Jaquette de Drawing Circles
 Un album où la patte progressive est omniprésente en tous points : structures, riffs, chant, textes, production, et j'en passe. Les riffs sont tellement déstructurés qu'on a du mal à suivre ce son étouffé et très bien fichu. Le chant est énorme avec une sacrée technique en voix hurlée et une grande virtuosité en voix claire. Le batteur montre tout ce qu'il sait faire au niveau des polyrythmies, à tel point qu'on ne sait plus vraiment sur quel pied danser par moments. Enfin, le gros plus de Textures est la présence d'un claviériste qui ajoute un côté ambient qui permet au groupe d'exposer deux morceaux qui se démarquent de la galette : Illumination et Upwards, qui permettent au chanteur Eric Kalsbeek de montrer ce qu'il sait faire au niveau du chant clair. Un sacré voyage, donc, qui mérite d'être vécu pour se dire que le metal peut être extrêmement intelligent, en tous cas bien plus qu'il ne l'est déjà.

samedi 12 janvier 2013

Periphery, love that sh...

Ca y est, le nouveau Periphery est arrivé. Qu'en est-il de la cuvée djent 2012 ?

Jaquette de Periphery II : This Time It's Personal
 Ayant déjà chroniqué le premier album il y a quelques mois, je ne pouvais pas passer à côté de la seconde galette du groupe, toujours sous le contrôle de Misha "Bulb" Mansoor, et, au passage, également d'Adam "Nolly" Getgood, qui est devenu le bassiste attitré juste après la sortie de l'album.
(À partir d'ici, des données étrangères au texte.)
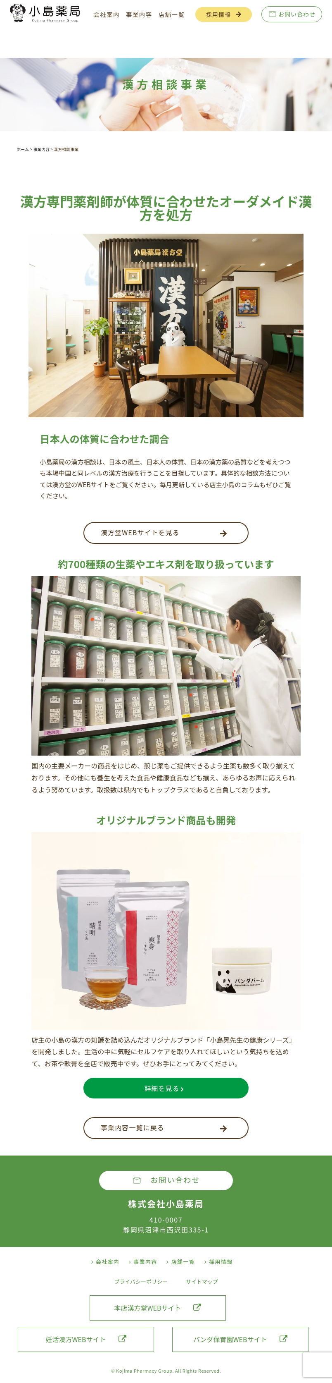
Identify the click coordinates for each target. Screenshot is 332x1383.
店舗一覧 (172, 14)
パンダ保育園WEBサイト (240, 1339)
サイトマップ (202, 1281)
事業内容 (139, 14)
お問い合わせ (296, 14)
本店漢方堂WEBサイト (157, 1308)
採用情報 (218, 14)
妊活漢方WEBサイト (86, 1339)
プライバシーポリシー (141, 1281)
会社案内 (107, 14)
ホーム (23, 149)
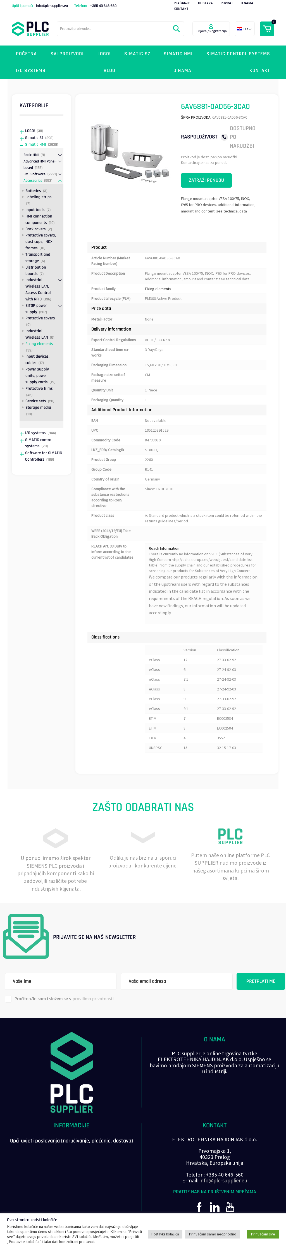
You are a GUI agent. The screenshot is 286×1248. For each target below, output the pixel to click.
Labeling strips (38, 197)
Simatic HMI (178, 54)
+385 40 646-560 (103, 5)
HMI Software (34, 174)
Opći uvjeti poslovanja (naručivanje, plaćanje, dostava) (71, 1140)
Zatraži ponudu (206, 180)
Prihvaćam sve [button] (263, 1234)
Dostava (205, 3)
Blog (109, 70)
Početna (26, 54)
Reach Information (164, 548)
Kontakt (181, 8)
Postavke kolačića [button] (165, 1234)
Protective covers (40, 318)
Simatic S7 (137, 54)
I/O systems (31, 70)
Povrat (227, 3)
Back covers (35, 229)
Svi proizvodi (67, 54)
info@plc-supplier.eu (52, 5)
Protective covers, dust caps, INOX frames (40, 242)
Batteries (33, 190)
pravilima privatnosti (93, 998)
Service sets (35, 401)
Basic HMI (31, 154)
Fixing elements (158, 288)
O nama (247, 3)
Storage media (38, 407)
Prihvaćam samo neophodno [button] (212, 1234)
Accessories (32, 180)
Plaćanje (182, 3)
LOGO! (104, 54)
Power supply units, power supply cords (37, 376)
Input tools (35, 209)
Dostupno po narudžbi (243, 137)
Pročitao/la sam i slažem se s (59, 999)
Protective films (39, 388)
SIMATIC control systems (238, 54)
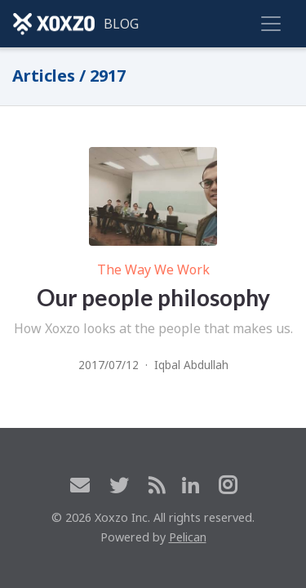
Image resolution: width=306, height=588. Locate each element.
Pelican (187, 537)
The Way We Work (153, 269)
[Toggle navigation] (271, 23)
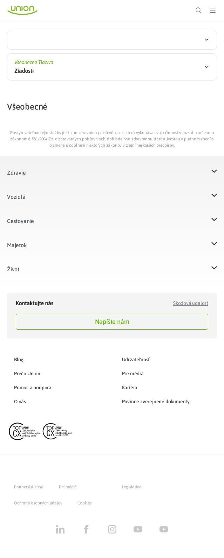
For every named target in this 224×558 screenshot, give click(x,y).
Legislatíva (132, 486)
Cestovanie (20, 221)
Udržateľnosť (136, 359)
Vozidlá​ (16, 197)
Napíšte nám (112, 321)
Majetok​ (17, 245)
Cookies (84, 503)
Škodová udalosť (190, 303)
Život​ (13, 269)
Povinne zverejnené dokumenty (156, 401)
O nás (20, 401)
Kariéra (130, 387)
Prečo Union (27, 373)
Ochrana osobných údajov (38, 503)
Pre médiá (133, 373)
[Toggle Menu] (213, 10)
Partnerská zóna (28, 486)
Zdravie (16, 172)
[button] (112, 177)
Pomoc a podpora (33, 387)
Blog (18, 359)
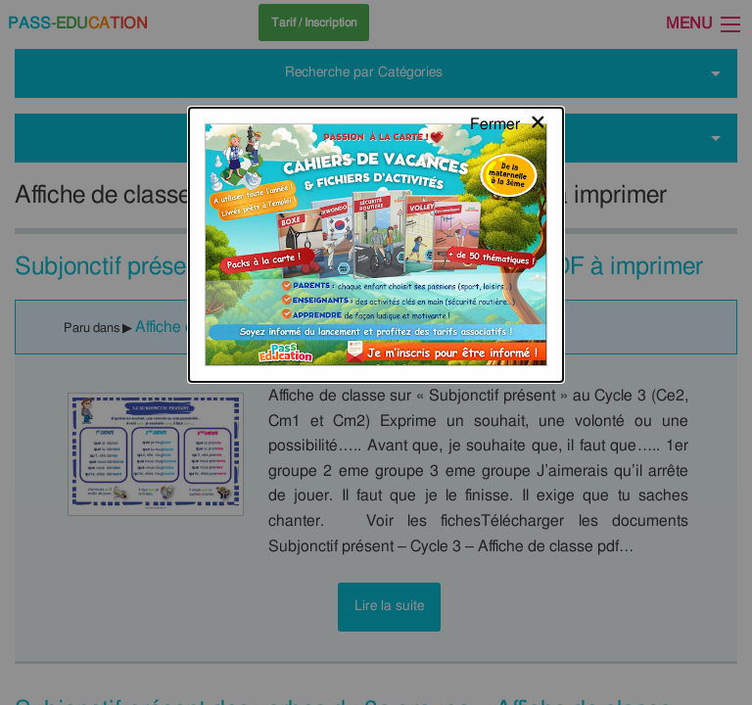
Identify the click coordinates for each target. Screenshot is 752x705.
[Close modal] (508, 34)
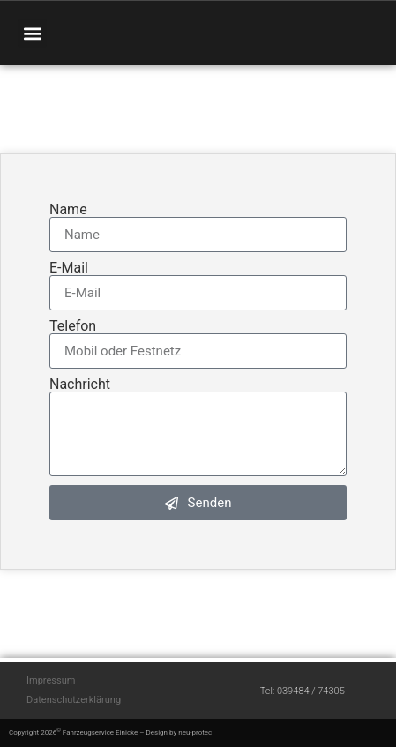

On se retrouve avec une production plus puissante, plus lourde, et surtout plus naturelle, puisque exit les batteries programmées et l'Auto-tune (je vous le rappelle, un dispositif servant à recaler le chant sur les bonnes notes du morceau). Les riffs sont toujours aussi techniques, quoique par moment moins, ayant un esprit plus rock. L'album se détache du premier par un éloignement des influences Meshuggesque, se rapprochant plus du metal progressif plus classique à la Dream Theater. D'ailleurs, le guitariste de ces derniers, John Petrucci, figure parmi les quelques invités sur la galette avec Guthrie Govan (The Aristocrats) et Wes Hauch (The Faceless, groupe de death technique que je conseille vivement). Revenons également sur le chant, puisque spencer Sotelo fait des progrès avec un chant crié plus varié et nuancé et un chant clair plus naturel, donc, mais aussi drôlement virtuose. Enfin, l'édition limitée comprend deux titres bonus, Far Out, un instrumental, et surtout l'énorme reprise de The Heretic Anthem de Slipknot, certes pas vraiment différente de l'original, mais extrêmement efficace. Le dernier Periphery est une vraie réussite, par son côté plus éclectique dans son instrumentation (à noter l'apparition d'arrangements symphoniques), moins déstructuré, mais pas forcément plus facile d'accès. Avis aux amateurs de metal moderne et complexe.


vendredi 9 novembre 2012

Perpihery : froid et technique

Ah, Periphery… Ce groupe aura décidément fait couler beaucoup d’encre. Petit rappel : il est à l’origine du djent, déjà évoqué lors d’un Instant metal, dans l’ancien blog (souvenirs, souvenirs…). Autant donner directement mon avis dans cette chronique du premier album sorti en 2010, avant que je ne me procure la suite.

Jaquettte de Periphery

Produit par le cerveau du groupe, Misha « Bulb » Mansoor, ce premier jet est franchement une réussite. D’ailleurs, je me mets toujours en condition pour l’écouter et n’en rater aucune miette. Du début à la fin, l’auditeur est plongé dans un univers froid et déstructuré où se succèdent des riffs mathématiques, des solos et des leads virtuoses, une batterie claquante et un chant à la fois guttural et très travaillé, sans faire trop de mauvais jeu de mots sur ce dernier point, car l’une des choses qu’on regrette est que le chant clair utilise la fameuse technique de l’Auto-tune, qui permet de gommer les fausses notes. Mais, l’effet est plutôt discret et Spencer Sotelo (car il mérite qu’on le nomme) se débrouille aussi bien en concert. La production, assurée par le cerveau du groupe, Misha « Bulb » Mansoor, est très léchée, voire peut-être un peu trop, ce qui lui donne un côté glacial, pas forcément très humain, mais quand même furieusement efficace. Certains passages peuvent parfois être lassants, mais on les oublie vite et on se laisse porter. Bref, un excellent album qui mêle le metal moderne et le metal progressif avec brio.